English Vinglish: A Reality Check

Chandigarh based Vijendra Trighatia is a film buff and writes extensively on cinema.

Vijendra Trighatia

I had a friend in the University, an ex Air Force chap, who was some thirty plus and still not married. Whenever we would ask him about his marriage plans he would evade the issue but one day in a weaker moment he confessed that his choice of the ideal girl wasn’t meeting with the approval of his parents. And what was his vision of Miss Right? She had to be fair and beautiful of course, the logic for which was that if you didn’t know a person (as in an arranged marriage) you could at least exercise the choice regarding the looks. She had to be from a village, so that she is untouched by the bad influences of the cities which wasn’t so difficult then since village belles were more or less a cloistered lot (in a manner of speaking) and satellite television hadn’t invaded their lives and taught them how Saas and Bahus ought to be. And, amazingly, she should be illiterate. One may or may not agree with the first two conditions but illiterate? I had to ask why? The gentleman’s plan was to marry a piece of clay that he could mould to suit his concept of a wife. Irrespective of the pros and cons it sounded radical and hence interesting.

It left me wondering about the man woman equation which only got more complicated as one got into relationships, fell in love, got older, mature, married and not necessarily in that order. Most of us have had two decades or more of married life or relationships behind us and I am sure some us would have, at some stage, taken a stock check of what it means to us. What makes it work? What creates the magic? How does that chemistry come into being? Some are lucky to find compatibility while others struggle all their lives to find a meaning in it. Pretensions of married bliss are oh so common and yet the truth unveils itself in unguarded moments. The most frequent pearl of wisdom (a lament more likely) that is bandied about is that it’s all about adjustment. And who does that most of the time? An honest introspection would be interesting but the real question is why it should be more or less for either sex. And more importantly do we honestly assess and appreciate this so called adjustment of the spouse. Like my friend had sought to do somehow it always boils down to what you want the other person to be rather than appreciate what that person is and that to my mind is the root of frustration in married couples. Unfortunately the ‘adjustment’ reigns supreme and millions live on with their unrealized potential, suppressed emotions and fatalistic resignation to fate.
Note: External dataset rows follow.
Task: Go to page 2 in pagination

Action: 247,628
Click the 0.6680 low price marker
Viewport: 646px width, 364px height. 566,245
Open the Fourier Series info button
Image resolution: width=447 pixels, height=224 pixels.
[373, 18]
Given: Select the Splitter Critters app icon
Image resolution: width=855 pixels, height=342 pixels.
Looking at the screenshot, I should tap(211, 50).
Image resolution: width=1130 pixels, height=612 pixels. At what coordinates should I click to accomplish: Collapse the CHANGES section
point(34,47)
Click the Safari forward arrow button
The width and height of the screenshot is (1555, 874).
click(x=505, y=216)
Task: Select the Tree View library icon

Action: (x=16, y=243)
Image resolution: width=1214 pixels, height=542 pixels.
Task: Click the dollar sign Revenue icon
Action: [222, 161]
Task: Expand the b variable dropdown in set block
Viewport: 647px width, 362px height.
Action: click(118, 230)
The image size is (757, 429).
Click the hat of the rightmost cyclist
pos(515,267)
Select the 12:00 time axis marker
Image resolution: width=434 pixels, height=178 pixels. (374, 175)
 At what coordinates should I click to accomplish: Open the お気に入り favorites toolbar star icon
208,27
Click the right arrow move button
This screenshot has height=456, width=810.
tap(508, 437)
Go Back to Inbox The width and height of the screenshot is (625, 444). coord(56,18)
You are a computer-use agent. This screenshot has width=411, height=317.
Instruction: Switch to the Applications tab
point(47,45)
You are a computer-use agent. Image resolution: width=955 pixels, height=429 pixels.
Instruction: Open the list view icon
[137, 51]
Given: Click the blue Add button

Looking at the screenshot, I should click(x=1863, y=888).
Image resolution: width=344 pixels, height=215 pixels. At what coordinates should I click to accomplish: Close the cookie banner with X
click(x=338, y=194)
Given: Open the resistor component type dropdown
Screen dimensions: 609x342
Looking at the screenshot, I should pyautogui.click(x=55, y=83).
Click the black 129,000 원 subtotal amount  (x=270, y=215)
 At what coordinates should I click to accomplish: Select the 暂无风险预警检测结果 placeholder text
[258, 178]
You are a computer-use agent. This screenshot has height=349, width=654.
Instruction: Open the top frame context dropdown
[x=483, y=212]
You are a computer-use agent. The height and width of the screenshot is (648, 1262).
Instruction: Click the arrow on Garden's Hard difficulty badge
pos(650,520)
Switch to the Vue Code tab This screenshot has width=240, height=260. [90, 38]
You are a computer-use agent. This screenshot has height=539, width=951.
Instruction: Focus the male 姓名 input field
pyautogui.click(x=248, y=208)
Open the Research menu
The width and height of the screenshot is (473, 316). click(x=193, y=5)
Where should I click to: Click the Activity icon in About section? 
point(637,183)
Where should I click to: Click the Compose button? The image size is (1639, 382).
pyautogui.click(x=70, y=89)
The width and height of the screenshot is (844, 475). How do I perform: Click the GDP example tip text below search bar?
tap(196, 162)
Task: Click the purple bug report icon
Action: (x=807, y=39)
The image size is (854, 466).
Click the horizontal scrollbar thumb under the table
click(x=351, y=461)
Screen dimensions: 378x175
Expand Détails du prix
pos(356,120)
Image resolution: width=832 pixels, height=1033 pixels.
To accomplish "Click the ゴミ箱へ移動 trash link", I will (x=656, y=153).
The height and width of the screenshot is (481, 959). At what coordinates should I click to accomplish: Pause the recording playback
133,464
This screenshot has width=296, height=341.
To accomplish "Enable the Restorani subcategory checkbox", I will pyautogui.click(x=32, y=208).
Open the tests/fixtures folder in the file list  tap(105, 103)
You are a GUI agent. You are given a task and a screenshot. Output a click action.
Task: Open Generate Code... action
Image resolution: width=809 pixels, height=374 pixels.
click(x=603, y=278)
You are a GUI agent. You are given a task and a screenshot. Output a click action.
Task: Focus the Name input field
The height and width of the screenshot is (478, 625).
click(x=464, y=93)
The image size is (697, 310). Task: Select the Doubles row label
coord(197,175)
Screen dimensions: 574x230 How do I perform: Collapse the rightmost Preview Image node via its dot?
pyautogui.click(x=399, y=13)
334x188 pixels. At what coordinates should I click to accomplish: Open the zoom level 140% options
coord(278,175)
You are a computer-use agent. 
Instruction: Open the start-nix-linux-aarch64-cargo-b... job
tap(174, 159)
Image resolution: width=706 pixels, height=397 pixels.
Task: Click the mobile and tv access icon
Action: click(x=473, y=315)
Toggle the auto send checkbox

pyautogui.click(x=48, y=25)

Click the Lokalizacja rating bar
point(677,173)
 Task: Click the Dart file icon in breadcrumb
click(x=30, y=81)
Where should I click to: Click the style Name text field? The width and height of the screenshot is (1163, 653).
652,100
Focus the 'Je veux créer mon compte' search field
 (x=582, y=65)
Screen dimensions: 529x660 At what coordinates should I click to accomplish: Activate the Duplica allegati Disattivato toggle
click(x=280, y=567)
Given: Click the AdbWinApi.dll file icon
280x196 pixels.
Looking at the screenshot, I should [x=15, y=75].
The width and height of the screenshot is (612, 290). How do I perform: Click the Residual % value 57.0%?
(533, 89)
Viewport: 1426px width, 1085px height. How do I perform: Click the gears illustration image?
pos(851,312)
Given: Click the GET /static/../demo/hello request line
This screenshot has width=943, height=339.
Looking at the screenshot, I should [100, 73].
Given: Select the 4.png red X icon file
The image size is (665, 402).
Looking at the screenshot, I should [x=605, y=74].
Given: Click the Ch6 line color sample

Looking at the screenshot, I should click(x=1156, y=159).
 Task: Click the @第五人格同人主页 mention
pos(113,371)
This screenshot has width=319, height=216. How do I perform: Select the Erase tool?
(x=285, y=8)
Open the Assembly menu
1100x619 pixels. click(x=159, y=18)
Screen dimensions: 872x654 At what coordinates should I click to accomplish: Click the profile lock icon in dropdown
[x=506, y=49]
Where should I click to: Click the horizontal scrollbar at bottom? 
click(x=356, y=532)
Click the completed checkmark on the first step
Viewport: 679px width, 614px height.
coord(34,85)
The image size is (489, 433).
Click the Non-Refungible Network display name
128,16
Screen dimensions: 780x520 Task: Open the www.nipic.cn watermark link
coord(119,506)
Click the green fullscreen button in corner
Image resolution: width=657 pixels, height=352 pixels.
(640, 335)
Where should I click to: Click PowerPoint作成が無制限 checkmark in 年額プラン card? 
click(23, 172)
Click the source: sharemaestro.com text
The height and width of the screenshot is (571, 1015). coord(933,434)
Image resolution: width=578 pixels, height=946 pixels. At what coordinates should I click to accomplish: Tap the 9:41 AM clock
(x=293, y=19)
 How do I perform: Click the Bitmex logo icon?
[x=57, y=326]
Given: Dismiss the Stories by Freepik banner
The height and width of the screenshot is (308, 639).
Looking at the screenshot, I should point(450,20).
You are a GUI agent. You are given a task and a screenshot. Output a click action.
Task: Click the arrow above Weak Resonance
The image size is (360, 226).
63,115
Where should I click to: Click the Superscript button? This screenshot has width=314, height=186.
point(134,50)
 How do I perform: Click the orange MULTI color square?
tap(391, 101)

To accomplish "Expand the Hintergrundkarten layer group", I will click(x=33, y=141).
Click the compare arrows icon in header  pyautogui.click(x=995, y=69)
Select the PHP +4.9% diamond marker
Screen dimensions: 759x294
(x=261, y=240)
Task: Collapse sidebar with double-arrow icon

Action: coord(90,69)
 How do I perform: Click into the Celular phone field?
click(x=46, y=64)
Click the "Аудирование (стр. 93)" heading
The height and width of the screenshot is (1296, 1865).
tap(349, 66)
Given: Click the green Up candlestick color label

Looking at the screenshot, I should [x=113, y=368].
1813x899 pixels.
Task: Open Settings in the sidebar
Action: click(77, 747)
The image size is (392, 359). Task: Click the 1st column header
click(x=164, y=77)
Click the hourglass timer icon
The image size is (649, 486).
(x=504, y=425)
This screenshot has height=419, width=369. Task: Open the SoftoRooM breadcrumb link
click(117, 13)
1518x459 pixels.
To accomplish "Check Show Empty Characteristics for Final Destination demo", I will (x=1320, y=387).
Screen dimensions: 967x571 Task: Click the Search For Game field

English Vinglish is an attempt by a woman to break that mould. A loving wife, a devoted mother and a proficient cook (the three ingredients desired by the seekers of the perfect wife) she is nevertheless the classic victim of a country obsessed with proficiency in the Queens language. Her comfort zone is shattered when she is required to fly alone to Uncle Sam to assist in her niece’s marriage. An alien environment heightens her insecurity but her desire to fight back leads her to train herself in the language. Her class mates are people with a similar quest but for different reasons. However she finds acceptance and appreciation for her abilities which results in redemption for herself in her as well as her skeptical family’s eyes. A simple story is brilliantly played out with a powerful message. Do NOT take you loved one for granted. Although the main protagonist is a female the lesson is for all to perceive. It is not enough to accept. It is not enough to adjust. It’s important to realize who you are but it’s equally important to let the other person be what he or she wants to be. The dynamics of life are never going to let it remain unchanged and therefore it’s vital that we grow together and in our respective spaces. Sri Devi has excelled as the demure, scared, insecure and yet a determined woman bent upon correcting what is perceived as a shortcoming by her family. Age may have marginally lined her face but she remains a fine actor. It’s totally her show and worth a serious watch. And of course, one could do with a revised reality check with oneself too.